#### Reading text:
Wednesday, March 26, 2008

UK web activism on dyslexia includes focus on prisons

Having written previously about Texas' failure to target the link between illiteracy and crime, particularly for children with dyslexia, I was especially pleased to find the Dyslexia Online Magazine, a British site whose contents made me think this issue has taken hold more strongly on the political front in the UK than in America.

Dyslexia Online contained several interesting items including a December 2007 petition from dyslexics demanding that the British Prime Minister tackle the problem of their over-representation in prison. Another mentioned Scottish efforts beginning in 2001 to reduce recidivism by diagnosing and treating dyslexic prisoners:
Future inspections of Scottish prisons will report on efforts to screen inmates and offer help, pledged Clive Fairweather HM Chief Inspector of Prisons. An estimated 4-10 per cent of Scots are dyslexic, but a study at Edinburgh University by Jane Kirk, a dyslexia adviser, and Gavin Reid, a senior lecturer, found that in a random sample of 50 young offenders at Polmont Institute, half were affected. ...

Mr Fairweather pledged to "mention" how the issue of dyslexia was handled in prison inspection reports in a bid to put the problem more firmly on the agenda. Faced with challenges from suicides and drugs, education was far down the prisons needs list.
Mr Fairweather said, "and dyslexia is even further down."

But Mrs Kirk responded "Of all the problems and disadvantages facing offenders, dyslexia is one of the easiest to deal with."

#### Data under study:

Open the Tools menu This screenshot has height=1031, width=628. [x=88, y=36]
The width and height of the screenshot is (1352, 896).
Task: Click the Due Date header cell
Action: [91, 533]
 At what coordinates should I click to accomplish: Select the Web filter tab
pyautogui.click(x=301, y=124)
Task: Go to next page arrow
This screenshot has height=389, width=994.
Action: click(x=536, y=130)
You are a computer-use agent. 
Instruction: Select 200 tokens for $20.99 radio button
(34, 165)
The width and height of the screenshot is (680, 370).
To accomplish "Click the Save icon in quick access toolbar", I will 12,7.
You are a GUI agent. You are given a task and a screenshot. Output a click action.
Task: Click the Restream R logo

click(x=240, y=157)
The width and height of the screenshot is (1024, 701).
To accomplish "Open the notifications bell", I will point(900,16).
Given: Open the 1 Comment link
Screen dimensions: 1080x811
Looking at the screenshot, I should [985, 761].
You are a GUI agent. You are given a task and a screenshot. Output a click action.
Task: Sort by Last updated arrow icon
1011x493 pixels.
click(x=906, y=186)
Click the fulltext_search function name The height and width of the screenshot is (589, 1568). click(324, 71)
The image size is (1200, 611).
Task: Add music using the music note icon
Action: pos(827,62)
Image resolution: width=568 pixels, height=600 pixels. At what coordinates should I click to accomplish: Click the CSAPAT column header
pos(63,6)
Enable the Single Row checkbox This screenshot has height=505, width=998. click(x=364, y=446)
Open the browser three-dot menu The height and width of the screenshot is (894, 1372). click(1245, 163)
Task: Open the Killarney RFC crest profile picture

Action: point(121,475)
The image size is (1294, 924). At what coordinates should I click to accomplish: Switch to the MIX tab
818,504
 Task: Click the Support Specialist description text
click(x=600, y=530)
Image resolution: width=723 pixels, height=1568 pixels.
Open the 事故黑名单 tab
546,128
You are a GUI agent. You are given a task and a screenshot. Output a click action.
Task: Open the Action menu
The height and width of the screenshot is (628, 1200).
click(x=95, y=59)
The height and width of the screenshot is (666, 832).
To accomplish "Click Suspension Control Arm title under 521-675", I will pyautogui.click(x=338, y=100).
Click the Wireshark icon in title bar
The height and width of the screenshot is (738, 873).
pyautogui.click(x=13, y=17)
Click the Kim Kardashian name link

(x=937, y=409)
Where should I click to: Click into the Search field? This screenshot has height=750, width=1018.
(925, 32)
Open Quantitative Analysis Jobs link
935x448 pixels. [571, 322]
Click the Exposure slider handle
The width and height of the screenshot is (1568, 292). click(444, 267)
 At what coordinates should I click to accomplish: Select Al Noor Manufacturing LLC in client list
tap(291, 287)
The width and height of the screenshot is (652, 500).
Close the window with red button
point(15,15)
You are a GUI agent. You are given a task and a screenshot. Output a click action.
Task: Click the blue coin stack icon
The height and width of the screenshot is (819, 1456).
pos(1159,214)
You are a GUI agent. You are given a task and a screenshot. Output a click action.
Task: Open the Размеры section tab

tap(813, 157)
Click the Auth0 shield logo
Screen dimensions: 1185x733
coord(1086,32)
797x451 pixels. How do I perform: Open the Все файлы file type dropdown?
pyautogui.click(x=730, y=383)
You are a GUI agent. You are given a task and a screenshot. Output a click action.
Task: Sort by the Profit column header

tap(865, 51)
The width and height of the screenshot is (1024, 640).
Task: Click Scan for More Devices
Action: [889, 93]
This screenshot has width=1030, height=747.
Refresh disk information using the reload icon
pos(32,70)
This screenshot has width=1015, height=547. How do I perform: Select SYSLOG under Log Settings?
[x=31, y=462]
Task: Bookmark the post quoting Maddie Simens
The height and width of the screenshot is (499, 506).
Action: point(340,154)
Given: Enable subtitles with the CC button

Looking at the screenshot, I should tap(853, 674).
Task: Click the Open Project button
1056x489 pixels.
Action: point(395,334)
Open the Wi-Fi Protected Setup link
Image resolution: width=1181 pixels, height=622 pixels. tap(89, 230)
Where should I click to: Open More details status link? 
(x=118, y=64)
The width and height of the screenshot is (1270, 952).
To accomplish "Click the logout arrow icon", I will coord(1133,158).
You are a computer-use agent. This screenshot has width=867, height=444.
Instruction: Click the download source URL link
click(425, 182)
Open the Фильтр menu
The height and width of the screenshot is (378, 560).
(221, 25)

#### About this exercise:
Continue the blog post on UK dyslexia activism and prisons, starting right after its final sentence and ignoring the lines between them.

#### Answer below:
According to a recent article, Dyslexia within the prison service, "Half of all [British] prisoners are at or below the level expected of an 11 year old in reading, two-thirds in numeracy and four-fifths in writing. Another piece focuses on Albert Einstein's dyslexia and his long-suffering mother's years spent helping him overcome it, wondering if "the path to Albert Einstein's Nobel Prize [was] paved with the stones of his mother's worry."

Like a lot of other preventive measures, identification and special training for dyslexic kids is more effective if it's done early on through the schools, without the stigma of resulting from punishment for behavioral problems. But inevitably the criminal justice system winds up with many such kids, and just like the schools, many juvenile justice programs failing to identify and treat dyslexia.

From dyslexics imprisoned to those, like Einstein, reaching the heights of intellectual achievement - this site provides a lot of fodder for thought on what can be done to prevent dyslexics and others with reading problems from winding up in prison for lack of better options.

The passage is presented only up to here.